(Data for this exercise begins)
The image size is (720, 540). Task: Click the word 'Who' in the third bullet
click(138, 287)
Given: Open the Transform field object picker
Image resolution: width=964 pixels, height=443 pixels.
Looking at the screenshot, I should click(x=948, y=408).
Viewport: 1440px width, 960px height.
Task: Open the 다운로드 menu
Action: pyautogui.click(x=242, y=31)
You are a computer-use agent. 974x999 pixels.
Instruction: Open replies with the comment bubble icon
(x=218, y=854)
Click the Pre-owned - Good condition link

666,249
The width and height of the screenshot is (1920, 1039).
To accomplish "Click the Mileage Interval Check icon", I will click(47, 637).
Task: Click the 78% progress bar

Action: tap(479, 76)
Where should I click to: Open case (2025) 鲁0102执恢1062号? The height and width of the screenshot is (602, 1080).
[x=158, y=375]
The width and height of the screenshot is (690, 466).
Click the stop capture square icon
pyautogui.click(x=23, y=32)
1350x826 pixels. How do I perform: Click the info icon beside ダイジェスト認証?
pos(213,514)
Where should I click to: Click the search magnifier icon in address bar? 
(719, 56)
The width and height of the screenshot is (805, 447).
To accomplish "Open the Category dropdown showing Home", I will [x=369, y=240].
(Data for this exercise ends)
§ **About this task**: Take the entries above and copy them exactly from the first line through the line with "You are a computer-use agent. 974x999 pixels."; leave out every line after it.

§ **Problem solution**:
The image size is (720, 540). Task: Click the word 'Who' in the third bullet
click(138, 287)
Given: Open the Transform field object picker
Image resolution: width=964 pixels, height=443 pixels.
Looking at the screenshot, I should click(x=948, y=408).
Viewport: 1440px width, 960px height.
Task: Open the 다운로드 menu
Action: pyautogui.click(x=242, y=31)
You are a computer-use agent. 974x999 pixels.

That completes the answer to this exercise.